The colonel bowed.

"Well," he continued, "the villain I am speaking of could not let such a magnificent opportunity slip; he enlisted in the count's cuadrilla. I believe he was starving at San Francisco, and, for certain reasons best known to himself, was not sorry to leave that city—but perhaps I weary you by giving you all these details."

"On the contrary, my dear colonel, I wish to be thoroughly acquainted with this pícaro, in order to judge what reliance may be placed in his protestations."

"On arriving at Guaymas, our man became almost directly the secret agent of that unhappy Colonel Fleury, who, as you well remember, was so brutally assassinated by the Frenchmen."

"Alas, yes!" the general said with a sardonic smile.

"Señor Pavo also employed him several times," Don Jaime continued, "but, unfortunately for our individual, Don Valentine, the count's friend, was watching; he discovered, I knew not how, all his little tricks, and insisted on his dismissal from the company, after a quarrel he had with one of the French officers."

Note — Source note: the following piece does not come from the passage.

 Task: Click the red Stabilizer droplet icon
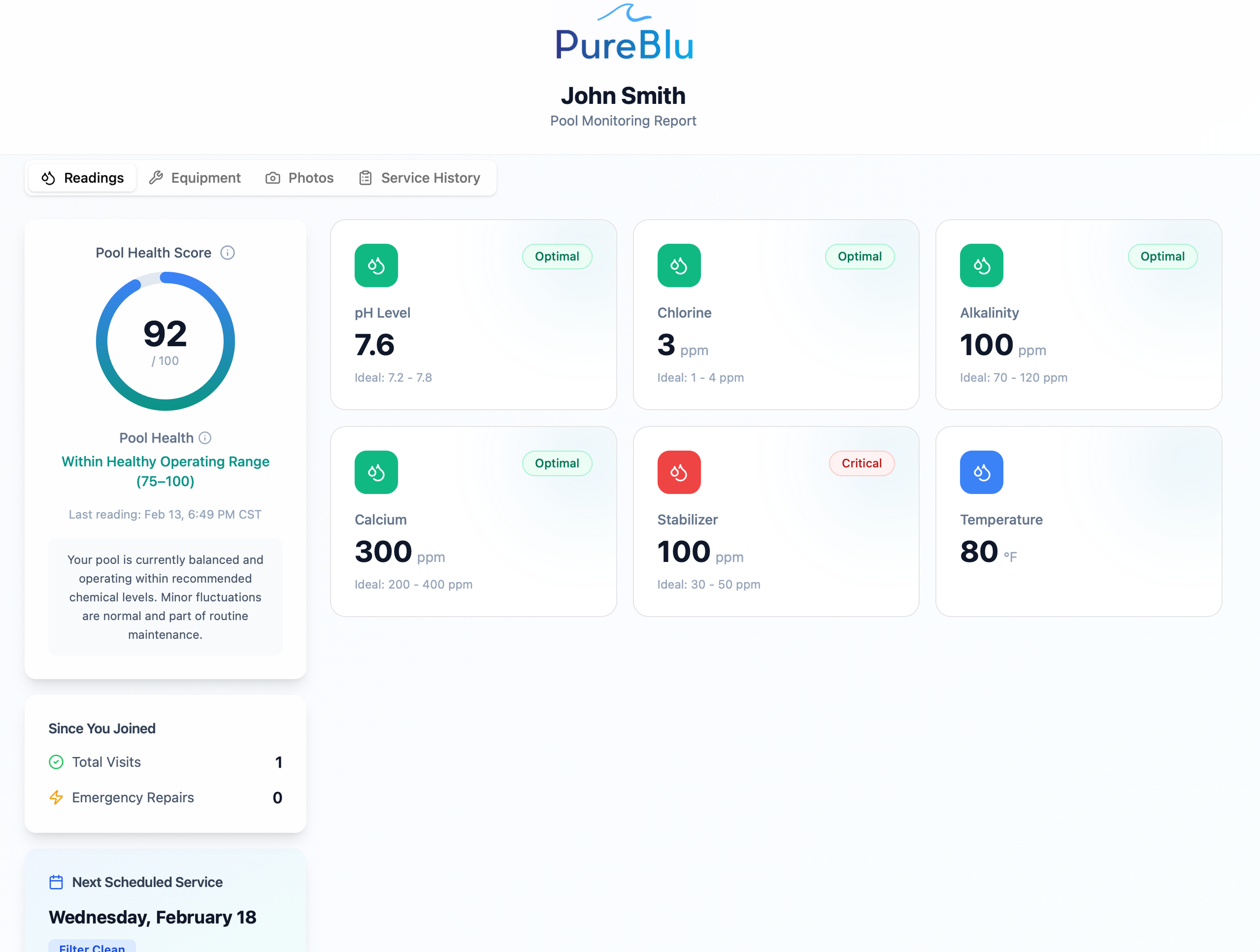pos(678,472)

"I think I can remember the affair being talked about at the time. Was not this villain known by the sobriquet of the Zaragate?"

"He was, general; furious at what happened to him, and attributing it to Don Valentine, he took an oath to kill him whenever he met him, so soon as the opportunity offered itself."

"Well?"

"It seems that, despite all his goodwill and his eager desire to get rid of his enemy, the opportunity has not yet offered, as he has not killed him."